→ What is needed
Extract the passage of the animal anecdotes below between "Hens have a" and "scientists have found.", inclusive, reproducing it word for word.

LOST – grey cat. Answers to Lucy or Here Kitty Kitty…

In September 2007 it was reported that Chancellor Alistair Darling’s cat Sybil had moved into No.10 Downing Street. The Sun remembered how Winston Churchill had a ginger tom called Jock which slept on his bed and attended wartime Cabinet meetings. When he was writing his memoirs Winston had a budgie perched on his head, the cat on his lap and a poodle across his feet.

Sun

Hens have a way of coping with over-amorous cockerels that may be familiar to many women. They give them what they want first thing in the morning to avoid being pestered later, scientists have found.

Daily Telegraph

Advert in local paper: ‘LOST – Grey Cat. Answers to Lucy or Here Kitty, Kitty’.

Richard Flaugher,
Reader’s Digest

A white cat in Wolverhampton regularly jumps aboard the number 331 bus and gets off two stops later.

No one knows why he does this, but it may have something to do with the fish and chip shop at its destination.

→ Material shown
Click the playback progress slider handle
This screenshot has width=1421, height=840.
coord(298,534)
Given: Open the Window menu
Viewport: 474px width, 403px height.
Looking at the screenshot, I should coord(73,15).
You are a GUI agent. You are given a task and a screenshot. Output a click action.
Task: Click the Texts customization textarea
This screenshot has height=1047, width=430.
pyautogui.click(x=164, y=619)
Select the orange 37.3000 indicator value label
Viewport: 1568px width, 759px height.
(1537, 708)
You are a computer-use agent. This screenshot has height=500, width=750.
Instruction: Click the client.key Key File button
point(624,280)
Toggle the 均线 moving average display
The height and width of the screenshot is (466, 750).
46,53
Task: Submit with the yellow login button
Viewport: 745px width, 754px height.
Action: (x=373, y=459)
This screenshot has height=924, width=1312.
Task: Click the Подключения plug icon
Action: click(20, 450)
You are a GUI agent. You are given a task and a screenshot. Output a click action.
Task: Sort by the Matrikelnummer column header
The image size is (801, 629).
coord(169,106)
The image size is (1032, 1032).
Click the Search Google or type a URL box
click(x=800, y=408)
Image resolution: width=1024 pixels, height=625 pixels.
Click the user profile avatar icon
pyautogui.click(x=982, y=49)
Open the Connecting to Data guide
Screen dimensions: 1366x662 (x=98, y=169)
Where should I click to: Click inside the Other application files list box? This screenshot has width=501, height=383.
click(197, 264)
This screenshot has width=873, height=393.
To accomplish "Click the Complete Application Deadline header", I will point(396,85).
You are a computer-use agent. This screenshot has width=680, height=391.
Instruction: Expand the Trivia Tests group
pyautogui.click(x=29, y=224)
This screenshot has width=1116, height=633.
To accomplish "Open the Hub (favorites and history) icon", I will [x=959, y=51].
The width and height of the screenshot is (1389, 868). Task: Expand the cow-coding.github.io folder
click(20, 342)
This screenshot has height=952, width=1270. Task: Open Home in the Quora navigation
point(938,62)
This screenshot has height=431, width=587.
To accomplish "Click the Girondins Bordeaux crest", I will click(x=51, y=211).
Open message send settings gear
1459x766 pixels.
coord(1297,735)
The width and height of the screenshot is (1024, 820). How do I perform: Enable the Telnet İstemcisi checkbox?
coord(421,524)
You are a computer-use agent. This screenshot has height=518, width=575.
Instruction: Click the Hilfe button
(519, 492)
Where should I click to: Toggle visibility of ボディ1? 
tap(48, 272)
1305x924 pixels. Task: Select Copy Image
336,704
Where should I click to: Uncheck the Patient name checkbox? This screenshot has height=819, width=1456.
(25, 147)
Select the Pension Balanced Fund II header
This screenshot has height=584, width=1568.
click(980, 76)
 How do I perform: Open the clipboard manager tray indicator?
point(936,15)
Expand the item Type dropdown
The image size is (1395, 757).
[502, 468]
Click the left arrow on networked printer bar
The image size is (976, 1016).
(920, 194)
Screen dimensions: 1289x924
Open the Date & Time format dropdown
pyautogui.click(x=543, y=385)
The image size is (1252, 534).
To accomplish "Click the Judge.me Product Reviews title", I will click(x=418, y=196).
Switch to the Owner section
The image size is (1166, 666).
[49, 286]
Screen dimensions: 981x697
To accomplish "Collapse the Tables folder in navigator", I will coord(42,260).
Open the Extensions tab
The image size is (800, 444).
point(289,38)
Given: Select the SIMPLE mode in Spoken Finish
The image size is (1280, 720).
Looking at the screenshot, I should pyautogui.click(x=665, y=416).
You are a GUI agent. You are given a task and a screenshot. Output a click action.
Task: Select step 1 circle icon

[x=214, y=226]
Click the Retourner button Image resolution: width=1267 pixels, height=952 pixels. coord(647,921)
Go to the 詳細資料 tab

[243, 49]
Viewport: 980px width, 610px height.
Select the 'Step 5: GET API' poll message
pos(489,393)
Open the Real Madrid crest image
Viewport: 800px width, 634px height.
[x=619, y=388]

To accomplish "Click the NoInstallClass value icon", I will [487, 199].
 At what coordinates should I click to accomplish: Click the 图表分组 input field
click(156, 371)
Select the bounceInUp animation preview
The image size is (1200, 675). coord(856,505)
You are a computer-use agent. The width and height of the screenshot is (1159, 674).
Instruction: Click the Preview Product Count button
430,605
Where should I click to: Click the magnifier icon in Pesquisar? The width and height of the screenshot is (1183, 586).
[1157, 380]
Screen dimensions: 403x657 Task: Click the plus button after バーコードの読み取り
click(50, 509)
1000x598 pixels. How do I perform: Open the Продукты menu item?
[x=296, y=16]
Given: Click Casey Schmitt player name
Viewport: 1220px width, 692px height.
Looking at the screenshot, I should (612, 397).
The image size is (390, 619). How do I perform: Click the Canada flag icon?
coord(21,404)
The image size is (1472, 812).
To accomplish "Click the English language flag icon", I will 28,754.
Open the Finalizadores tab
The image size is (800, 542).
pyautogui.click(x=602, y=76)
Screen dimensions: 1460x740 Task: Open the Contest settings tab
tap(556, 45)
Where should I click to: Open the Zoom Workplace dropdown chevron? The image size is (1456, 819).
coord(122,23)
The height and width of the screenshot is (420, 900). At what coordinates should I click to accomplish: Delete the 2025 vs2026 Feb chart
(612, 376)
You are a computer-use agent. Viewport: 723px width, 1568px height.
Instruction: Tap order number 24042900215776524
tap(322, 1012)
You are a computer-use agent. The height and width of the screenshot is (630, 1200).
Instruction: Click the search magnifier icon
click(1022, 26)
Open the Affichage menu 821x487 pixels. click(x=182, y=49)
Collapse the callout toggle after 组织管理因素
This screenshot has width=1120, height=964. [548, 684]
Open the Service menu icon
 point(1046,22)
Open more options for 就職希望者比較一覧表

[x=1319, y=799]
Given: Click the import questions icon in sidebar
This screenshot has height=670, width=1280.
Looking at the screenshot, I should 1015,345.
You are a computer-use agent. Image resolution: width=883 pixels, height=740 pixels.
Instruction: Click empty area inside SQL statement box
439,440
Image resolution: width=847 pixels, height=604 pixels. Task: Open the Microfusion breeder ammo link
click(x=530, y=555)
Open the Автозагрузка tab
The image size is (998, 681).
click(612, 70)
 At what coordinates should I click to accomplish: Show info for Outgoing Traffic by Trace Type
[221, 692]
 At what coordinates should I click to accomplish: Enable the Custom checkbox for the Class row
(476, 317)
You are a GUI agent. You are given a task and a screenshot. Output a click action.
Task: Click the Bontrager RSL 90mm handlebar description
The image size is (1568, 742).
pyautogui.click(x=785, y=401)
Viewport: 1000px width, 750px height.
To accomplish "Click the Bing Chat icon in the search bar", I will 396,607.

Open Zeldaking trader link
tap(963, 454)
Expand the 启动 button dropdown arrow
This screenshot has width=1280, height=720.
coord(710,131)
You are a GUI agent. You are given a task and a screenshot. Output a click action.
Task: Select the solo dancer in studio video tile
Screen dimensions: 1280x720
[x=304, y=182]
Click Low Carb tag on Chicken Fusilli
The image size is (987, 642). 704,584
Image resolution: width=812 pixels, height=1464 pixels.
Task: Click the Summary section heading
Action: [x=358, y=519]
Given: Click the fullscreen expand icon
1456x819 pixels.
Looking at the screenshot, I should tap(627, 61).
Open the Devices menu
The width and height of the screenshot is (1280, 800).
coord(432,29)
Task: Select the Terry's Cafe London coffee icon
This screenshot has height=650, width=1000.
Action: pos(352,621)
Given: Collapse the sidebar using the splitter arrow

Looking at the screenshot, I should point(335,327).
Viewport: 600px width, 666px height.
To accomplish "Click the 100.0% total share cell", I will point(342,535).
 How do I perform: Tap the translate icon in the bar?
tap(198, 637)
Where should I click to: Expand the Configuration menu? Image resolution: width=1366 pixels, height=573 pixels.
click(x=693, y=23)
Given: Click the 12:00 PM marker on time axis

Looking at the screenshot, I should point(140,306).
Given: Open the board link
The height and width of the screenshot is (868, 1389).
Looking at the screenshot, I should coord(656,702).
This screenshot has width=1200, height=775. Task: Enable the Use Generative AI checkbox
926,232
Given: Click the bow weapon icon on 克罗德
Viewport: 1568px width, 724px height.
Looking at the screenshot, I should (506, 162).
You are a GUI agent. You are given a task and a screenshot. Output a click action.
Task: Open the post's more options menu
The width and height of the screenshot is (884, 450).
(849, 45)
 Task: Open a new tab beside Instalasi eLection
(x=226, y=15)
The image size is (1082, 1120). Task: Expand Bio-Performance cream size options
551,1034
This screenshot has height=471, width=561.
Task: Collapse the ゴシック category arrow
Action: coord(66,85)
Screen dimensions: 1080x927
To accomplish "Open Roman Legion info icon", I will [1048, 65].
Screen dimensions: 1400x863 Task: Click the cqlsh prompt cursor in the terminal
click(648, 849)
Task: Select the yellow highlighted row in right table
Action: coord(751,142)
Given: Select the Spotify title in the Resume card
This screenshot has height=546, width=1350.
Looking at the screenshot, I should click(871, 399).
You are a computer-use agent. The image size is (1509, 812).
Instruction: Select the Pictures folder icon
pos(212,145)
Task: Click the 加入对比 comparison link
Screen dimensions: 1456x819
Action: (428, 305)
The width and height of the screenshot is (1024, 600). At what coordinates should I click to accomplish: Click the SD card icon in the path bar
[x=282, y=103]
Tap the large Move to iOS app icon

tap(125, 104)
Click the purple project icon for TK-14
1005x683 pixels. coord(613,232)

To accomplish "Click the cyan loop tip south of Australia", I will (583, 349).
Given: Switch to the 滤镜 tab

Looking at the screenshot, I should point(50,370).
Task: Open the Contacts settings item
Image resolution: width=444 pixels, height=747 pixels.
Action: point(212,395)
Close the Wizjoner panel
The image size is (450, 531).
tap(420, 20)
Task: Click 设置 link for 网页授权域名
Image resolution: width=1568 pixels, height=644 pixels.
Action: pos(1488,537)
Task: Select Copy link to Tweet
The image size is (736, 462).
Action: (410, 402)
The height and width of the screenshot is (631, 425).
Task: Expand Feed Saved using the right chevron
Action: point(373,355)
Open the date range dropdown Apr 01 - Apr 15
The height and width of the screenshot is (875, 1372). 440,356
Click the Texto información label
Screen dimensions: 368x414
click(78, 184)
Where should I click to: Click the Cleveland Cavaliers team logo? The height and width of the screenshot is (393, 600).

→ Correct answer
Hens have a way of coping with over-amorous cockerels that may be familiar to many women. They give them what they want first thing in the morning to avoid being pestered later, scientists have found.